> EXERCISE REQUIREMENTS: Please reproduce the data below exactly, from the first line through the line containing "Open the LangBot", and leave every later line out.

> SUPPLIED MATERIAL:
══════════
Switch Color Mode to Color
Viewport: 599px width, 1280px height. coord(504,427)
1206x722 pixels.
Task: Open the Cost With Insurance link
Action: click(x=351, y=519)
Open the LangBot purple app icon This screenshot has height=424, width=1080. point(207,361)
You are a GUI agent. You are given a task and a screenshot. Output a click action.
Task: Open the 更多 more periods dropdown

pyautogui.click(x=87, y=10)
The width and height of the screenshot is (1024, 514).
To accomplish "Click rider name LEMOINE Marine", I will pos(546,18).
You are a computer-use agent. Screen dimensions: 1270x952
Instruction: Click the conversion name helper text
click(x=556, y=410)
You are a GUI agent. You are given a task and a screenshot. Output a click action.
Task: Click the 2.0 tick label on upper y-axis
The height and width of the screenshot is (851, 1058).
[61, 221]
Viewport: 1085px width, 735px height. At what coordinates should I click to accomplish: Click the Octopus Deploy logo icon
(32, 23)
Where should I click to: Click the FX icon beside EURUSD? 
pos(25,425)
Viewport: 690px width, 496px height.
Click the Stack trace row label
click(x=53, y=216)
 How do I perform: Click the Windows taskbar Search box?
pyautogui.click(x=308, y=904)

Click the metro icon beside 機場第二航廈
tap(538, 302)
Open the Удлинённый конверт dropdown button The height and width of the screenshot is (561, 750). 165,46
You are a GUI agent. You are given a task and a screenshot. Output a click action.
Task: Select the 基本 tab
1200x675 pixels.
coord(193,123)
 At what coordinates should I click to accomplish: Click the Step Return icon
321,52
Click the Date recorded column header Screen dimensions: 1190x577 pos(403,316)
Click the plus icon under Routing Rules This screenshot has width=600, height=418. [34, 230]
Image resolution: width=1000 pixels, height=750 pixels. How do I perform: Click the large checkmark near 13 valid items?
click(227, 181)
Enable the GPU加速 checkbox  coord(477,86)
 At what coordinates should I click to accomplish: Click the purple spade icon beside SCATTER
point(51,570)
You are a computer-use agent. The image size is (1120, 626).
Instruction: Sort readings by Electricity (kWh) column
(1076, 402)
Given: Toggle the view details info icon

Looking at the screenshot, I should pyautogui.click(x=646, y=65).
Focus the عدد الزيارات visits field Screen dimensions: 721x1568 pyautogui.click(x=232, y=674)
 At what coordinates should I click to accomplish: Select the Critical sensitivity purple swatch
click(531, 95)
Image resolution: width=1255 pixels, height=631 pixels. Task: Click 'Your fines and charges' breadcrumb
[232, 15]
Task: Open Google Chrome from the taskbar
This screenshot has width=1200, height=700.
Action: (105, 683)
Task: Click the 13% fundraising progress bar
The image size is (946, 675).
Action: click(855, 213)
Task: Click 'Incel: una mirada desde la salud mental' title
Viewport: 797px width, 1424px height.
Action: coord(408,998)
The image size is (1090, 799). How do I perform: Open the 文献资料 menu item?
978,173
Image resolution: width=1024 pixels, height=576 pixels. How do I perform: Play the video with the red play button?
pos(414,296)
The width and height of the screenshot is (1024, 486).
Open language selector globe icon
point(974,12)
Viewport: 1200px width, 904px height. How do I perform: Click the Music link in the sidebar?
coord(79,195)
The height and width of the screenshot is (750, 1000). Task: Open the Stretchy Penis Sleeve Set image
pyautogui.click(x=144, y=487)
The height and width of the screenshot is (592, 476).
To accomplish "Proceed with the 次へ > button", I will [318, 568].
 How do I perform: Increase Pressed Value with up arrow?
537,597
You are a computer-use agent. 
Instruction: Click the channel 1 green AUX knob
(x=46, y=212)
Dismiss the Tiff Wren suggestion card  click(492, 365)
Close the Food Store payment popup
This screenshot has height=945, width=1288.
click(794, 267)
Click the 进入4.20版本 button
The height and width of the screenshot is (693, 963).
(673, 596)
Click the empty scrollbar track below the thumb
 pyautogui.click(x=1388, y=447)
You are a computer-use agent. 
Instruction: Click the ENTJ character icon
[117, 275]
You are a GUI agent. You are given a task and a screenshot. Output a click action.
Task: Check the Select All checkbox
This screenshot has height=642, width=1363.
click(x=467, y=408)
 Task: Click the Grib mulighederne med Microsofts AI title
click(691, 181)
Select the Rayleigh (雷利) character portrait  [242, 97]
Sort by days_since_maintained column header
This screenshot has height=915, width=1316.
══════════
> YOUR SOLUTION:
Switch Color Mode to Color
Viewport: 599px width, 1280px height. coord(504,427)
1206x722 pixels.
Task: Open the Cost With Insurance link
Action: click(x=351, y=519)
Open the LangBot purple app icon This screenshot has height=424, width=1080. point(207,361)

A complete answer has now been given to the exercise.